You can simply use a dictionary to find top k values & indices in a numpy array.
For example, if you want to find top 2 maximum values & indices

import numpy as np
nums = np.array([0.2, 0.3, 0.25, 0.15, 0.1])


def TopK(x, k):
    a = dict([(i, j) for i, j in enumerate(x)])
    sorted_a = dict(sorted(a.items(), key = lambda kv:kv[1], reverse=True))
    indices = list(sorted_a.keys())[:k]
    values = list(sorted_a.values())[:k]
    return (indices, values)

print(f"Indices: {TopK(nums, k = 2)[0]}")
print(f"Values: {TopK(nums, k = 2)[1]}")


Indices: [1, 2]
Values: [0.3, 0.25]
Answered By: DaCard

A vectorized 2D implementation using argpartition:

k = 3
probas = np.array([
    [.6, .1, .15, .15],
    [.1, .6, .15, .15],
    [.3, .1, .6, 0],
])

k_indices = np.argpartition(-probas, k-1, axis=-1)[:, :k]

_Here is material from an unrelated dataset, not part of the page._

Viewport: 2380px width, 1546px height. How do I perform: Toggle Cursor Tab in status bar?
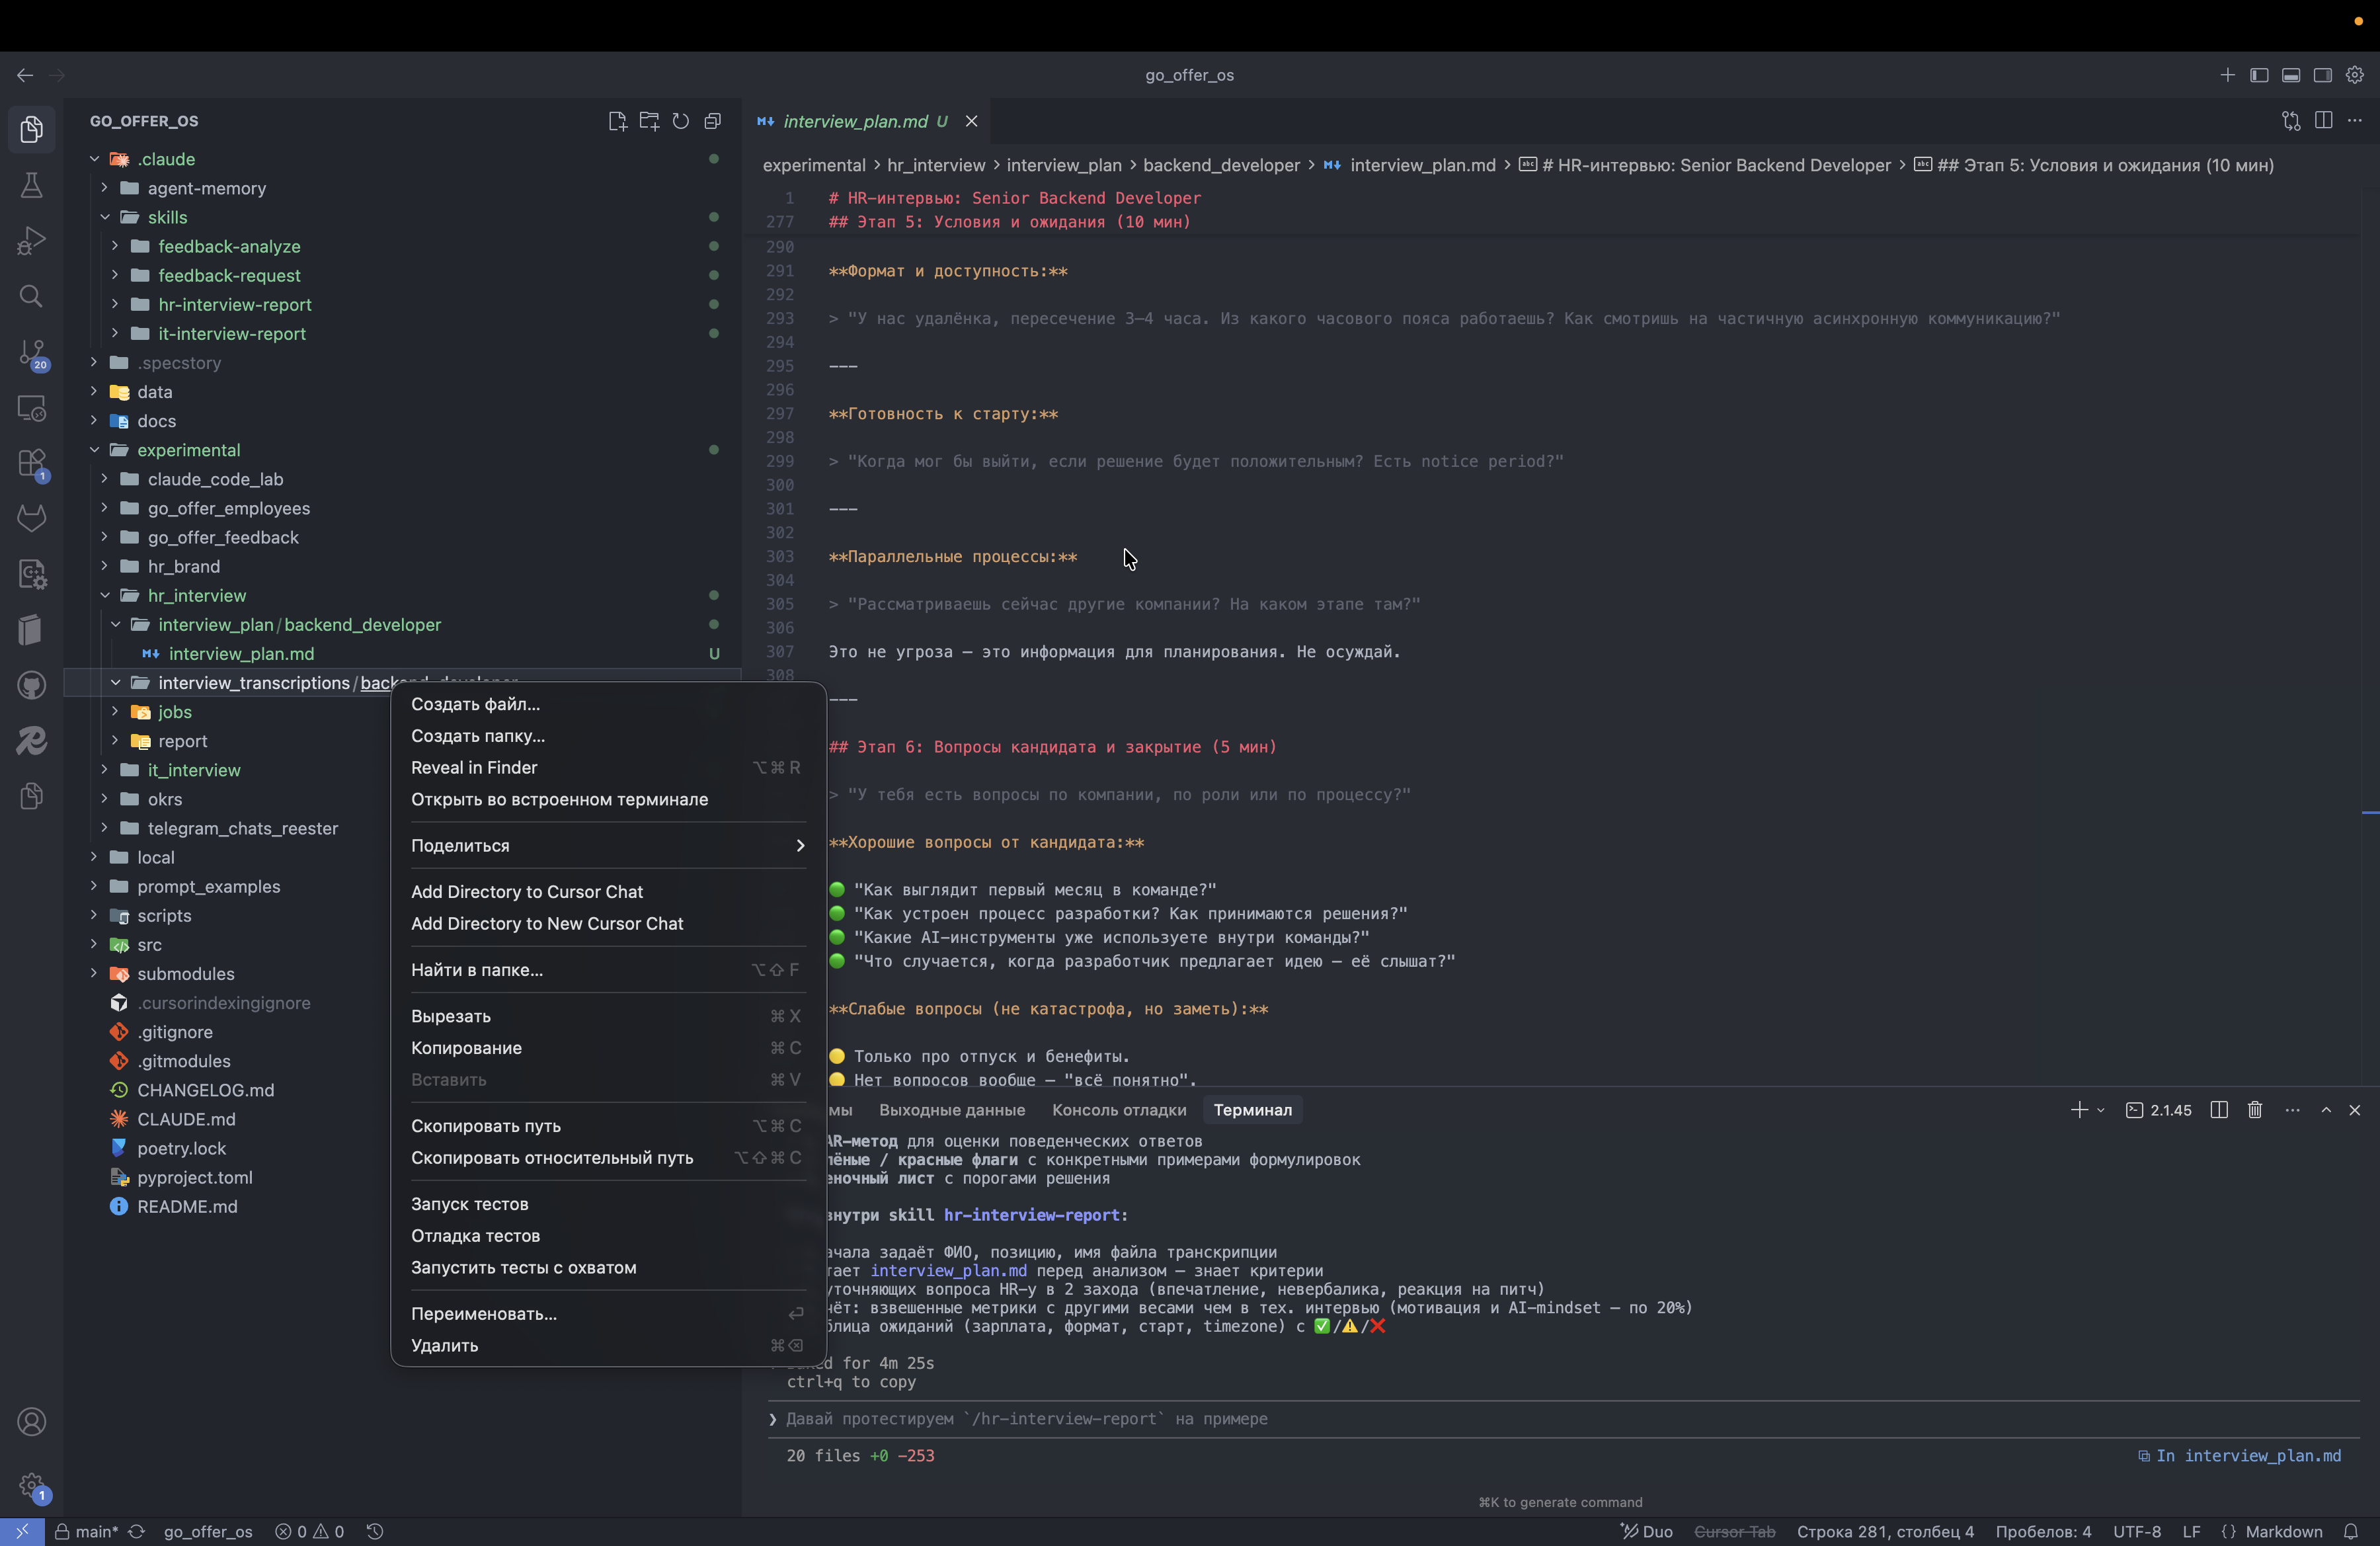(1734, 1531)
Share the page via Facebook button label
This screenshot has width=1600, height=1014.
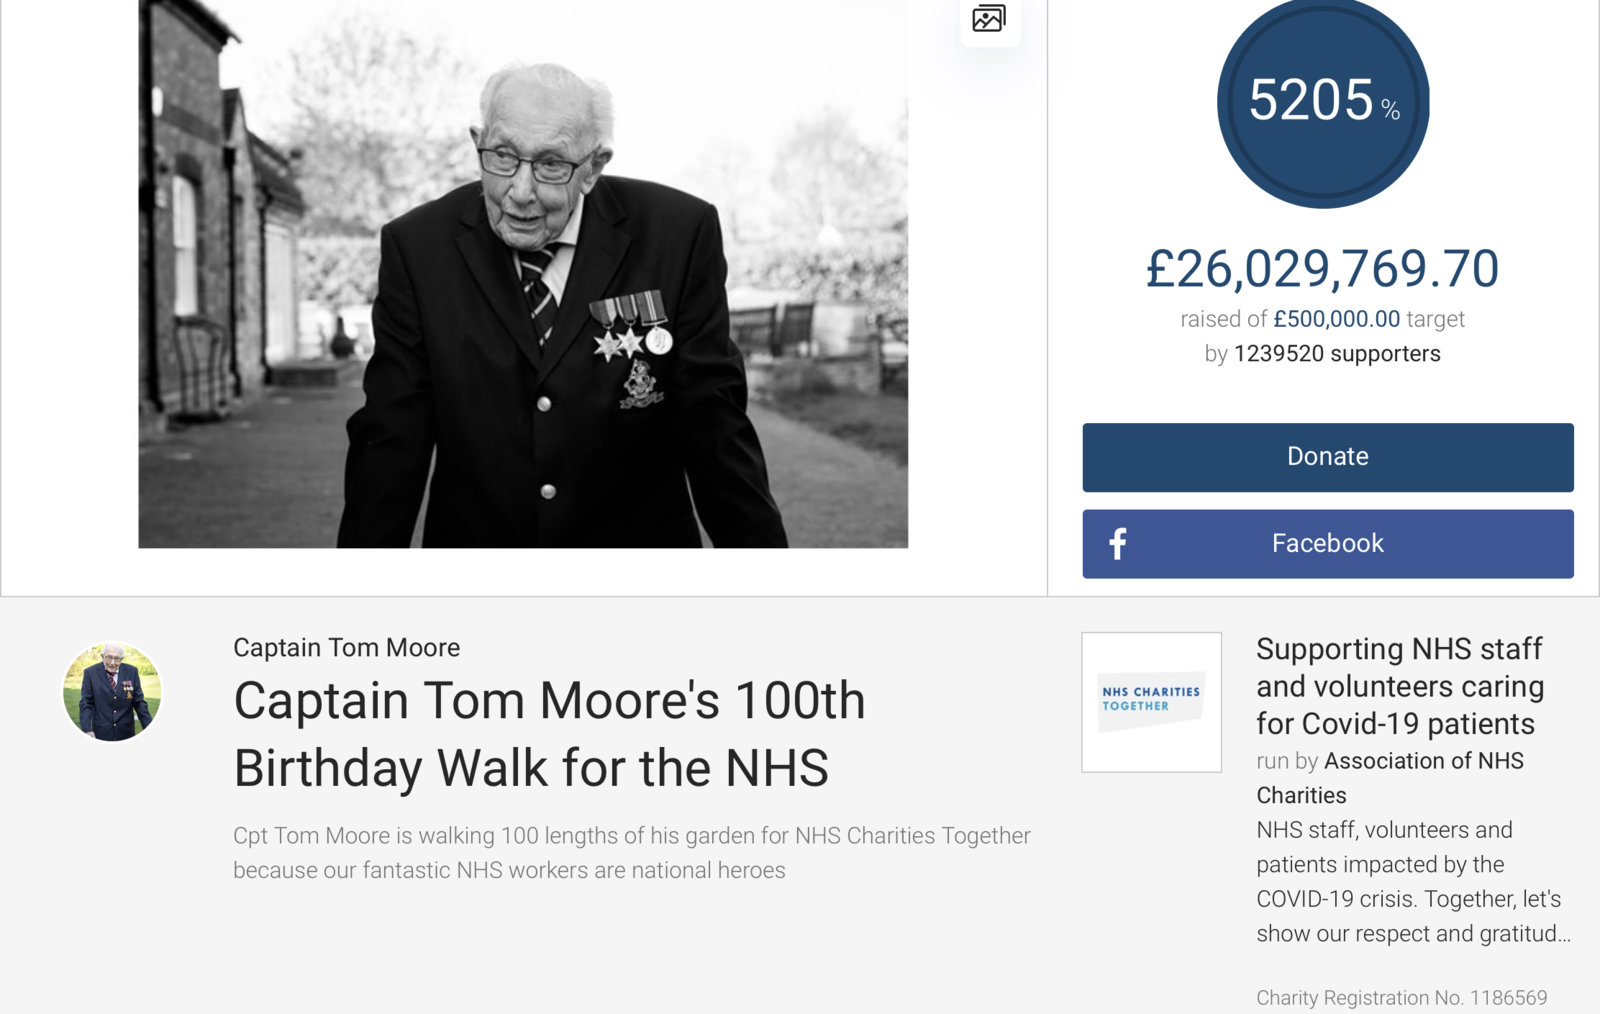tap(1327, 543)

# adjust indices to apply in flat array
adjuster = np.arange(probas.shape[0]) * probas.shape[1]
adjuster = np.broadcast_to(adjuster[:, None], k_indices.shape)
k_indices_flat = k_indices + adjuster

k_values = probas.flatten()[k_indices_flat]

# k_indices:
# array([[0, 2, 3],
#        [1, 2, 3],
#        [2, 0, 1]])
# k_values:
# array([[0.6 , 0.15, 0.15],
#        [0.6 , 0.15, 0.15],
#       [0.6 , 0.3 , 0.1 ]])
Answered By: Ivelin

If you are dealing with NaNs and/or have problems understanding np.argpartition, try pandas.DataFrame.sort_values.

import numpy as np
import pandas as pd    

a = np.array([9, 4, 4, 3, 3, 9, 0, 4, 6, 0])

df = pd.DataFrame(a, columns=['array'])
max_values = df['array'].sort_values(ascending=False, na_position='last')
ind = max_values[0:3].index.to_list()

This example gives the indices of the 3 largest, not-NaN values. Probably inefficient, but easy to read and customize.